Headed up by veteran ESL and first-grade teacher Frances Segovia, the bilingual club is an extracurricular group that meets regularly at Puesta del Sol Elementary to build community and connection between bilingual students in a familiar and safe environment.
“It’s not about academics. It’s about getting to know each other and doing activities,” said Segovia. “Some of these kids don’t know each other cause they’re in different classes, so this gives everyone a chance to get to know each other.”
Segovia doesn’t do it alone, however. Students from the RRHS Hispanic Student Union (HSU) are often on hand to help with club activities.

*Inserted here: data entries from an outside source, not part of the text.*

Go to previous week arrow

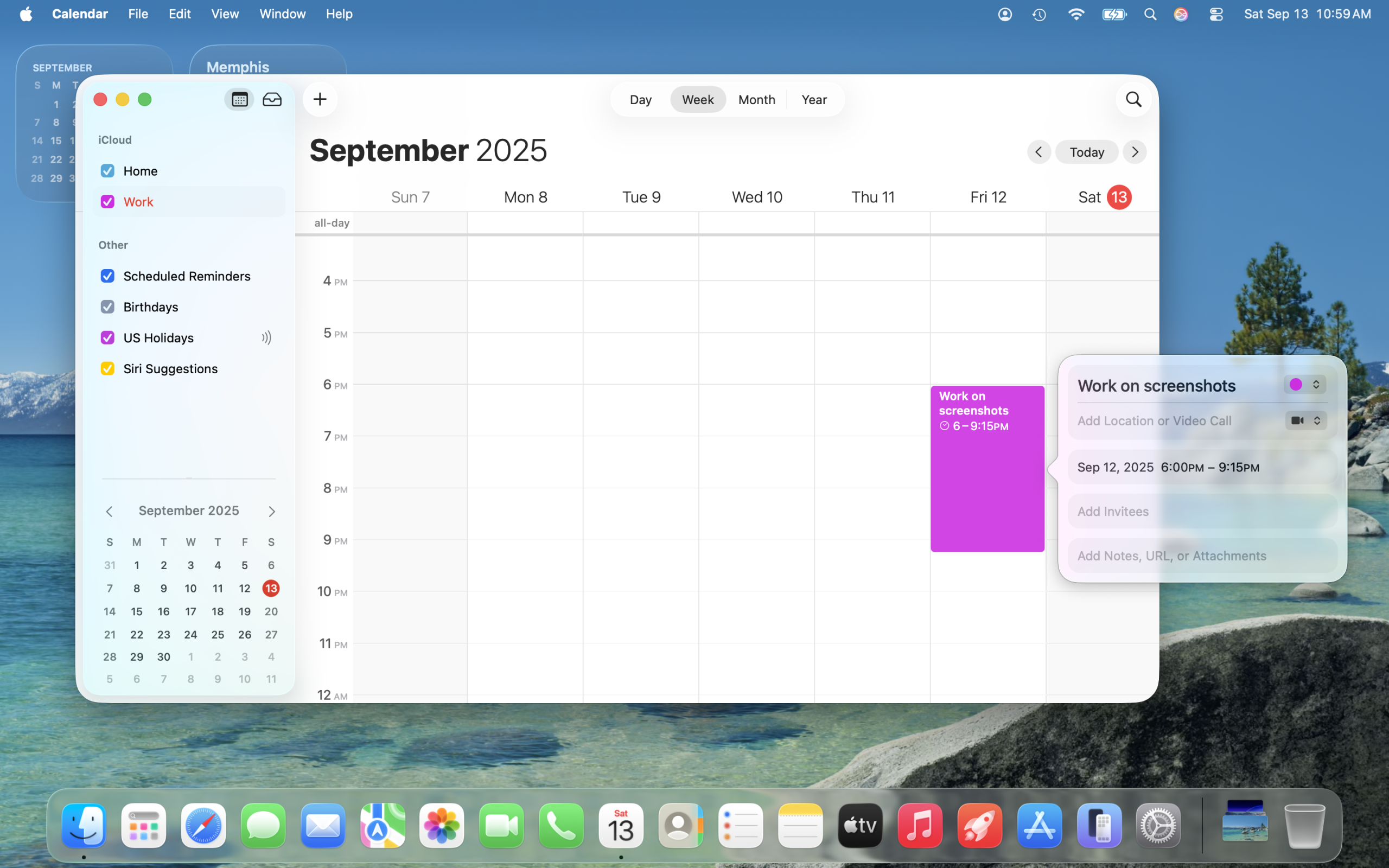1038,152
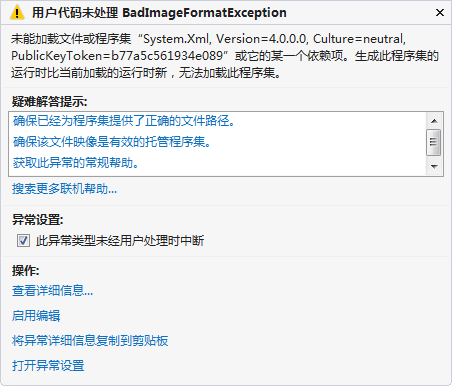Click the System.Xml error message text

225,56
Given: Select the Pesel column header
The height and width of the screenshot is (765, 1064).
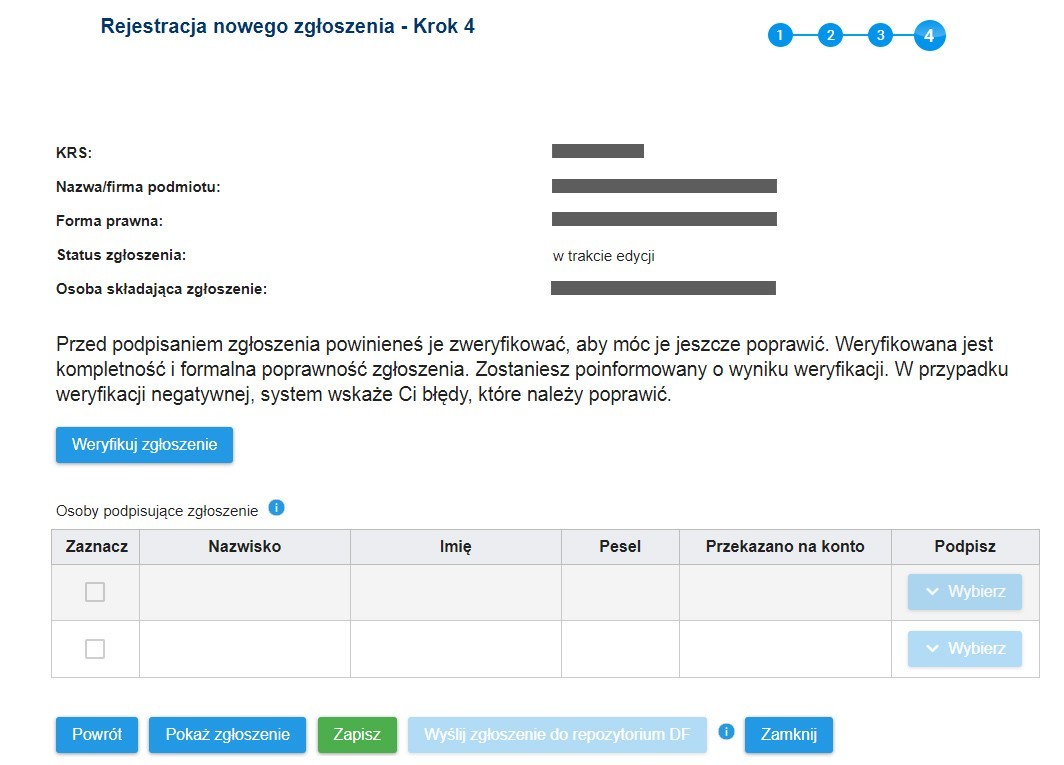Looking at the screenshot, I should (620, 547).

The piñata project was no exception. Roughly a half-dozen RRHS HSU students manned the tables, helping the kids and building their own paper mâché creations.
“The high schoolers, we are so grateful they came out,” said Segovia. “And, I think all of them, except maybe two, came to school here.”
“Mrs. Segovia was our first-grade teacher,” yelled one RRHS student from across the room.
That sense of community is exactly why Segovia started the club: to offer more opportunities for kids to build connections.
“We have a bilingual program [at Puesta del Sol] and its K-5, and every year we have about 120 kids enrolled in that program,” said Segovia. “We really want kids in the bilingual program starting in kindergarten or first grade, but some of the fourth and fifth graders wanted to be in on [the bilingual program] also, so I started this [club].”
On Wednesday afternoon, however, nobody was thinking such lofty thoughts. They were only thinking about tearing newspapers, dipping the shreds in glue and wrapping their balloons (the process for paper mâché piñatas.)
“They can make anything they want. We can make stars or hot-air balloons. It’s really whatever they want it to be,” Segovia said.
Once completed, the creations will be hung around the school cafeteria for all of the students to enjoy.
“Then, after they take them home, they can turn them into piñatas,” said Segovia.
Editor’s Note: In the interest of full disclosure, the Rio Rancho Observer provided the newspapers for this school project.